Collected data entries
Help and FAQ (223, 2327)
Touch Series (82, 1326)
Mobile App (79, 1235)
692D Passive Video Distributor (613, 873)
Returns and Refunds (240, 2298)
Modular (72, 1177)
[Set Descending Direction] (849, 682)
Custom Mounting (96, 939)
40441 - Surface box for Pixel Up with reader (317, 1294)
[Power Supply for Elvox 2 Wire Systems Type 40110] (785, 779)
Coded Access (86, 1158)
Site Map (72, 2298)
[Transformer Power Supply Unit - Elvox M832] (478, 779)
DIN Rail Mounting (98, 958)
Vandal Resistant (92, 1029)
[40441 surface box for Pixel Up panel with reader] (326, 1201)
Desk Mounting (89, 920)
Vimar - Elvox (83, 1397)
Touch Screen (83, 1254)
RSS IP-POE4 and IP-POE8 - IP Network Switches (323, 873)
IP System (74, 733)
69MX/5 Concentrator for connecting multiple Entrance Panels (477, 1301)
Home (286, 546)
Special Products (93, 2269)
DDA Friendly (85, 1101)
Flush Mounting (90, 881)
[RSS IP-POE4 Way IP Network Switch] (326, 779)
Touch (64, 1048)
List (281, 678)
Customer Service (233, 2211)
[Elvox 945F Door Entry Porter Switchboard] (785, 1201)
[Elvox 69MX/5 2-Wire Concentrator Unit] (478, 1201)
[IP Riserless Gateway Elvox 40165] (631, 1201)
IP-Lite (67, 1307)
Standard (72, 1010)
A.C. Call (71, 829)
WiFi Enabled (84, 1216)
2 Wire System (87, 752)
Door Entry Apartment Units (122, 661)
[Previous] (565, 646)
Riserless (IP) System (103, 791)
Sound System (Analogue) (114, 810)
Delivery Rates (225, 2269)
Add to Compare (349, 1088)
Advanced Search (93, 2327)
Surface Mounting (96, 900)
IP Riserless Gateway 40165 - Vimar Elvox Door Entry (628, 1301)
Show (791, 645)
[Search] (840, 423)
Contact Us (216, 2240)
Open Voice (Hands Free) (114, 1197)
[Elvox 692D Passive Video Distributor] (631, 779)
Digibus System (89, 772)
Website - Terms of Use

Action item
Nothing but the lines from the top of the entries above through the line with "Vimar - Elvox (83, 1397)" should be set down, each exactly as written.

Solution for this problem
Help and FAQ (223, 2327)
Touch Series (82, 1326)
Mobile App (79, 1235)
692D Passive Video Distributor (613, 873)
Returns and Refunds (240, 2298)
Modular (72, 1177)
[Set Descending Direction] (849, 682)
Custom Mounting (96, 939)
40441 - Surface box for Pixel Up with reader (317, 1294)
[Power Supply for Elvox 2 Wire Systems Type 40110] (785, 779)
Coded Access (86, 1158)
Site Map (72, 2298)
[Transformer Power Supply Unit - Elvox M832] (478, 779)
DIN Rail Mounting (98, 958)
Vandal Resistant (92, 1029)
[40441 surface box for Pixel Up panel with reader] (326, 1201)
Desk Mounting (89, 920)
Vimar - Elvox (83, 1397)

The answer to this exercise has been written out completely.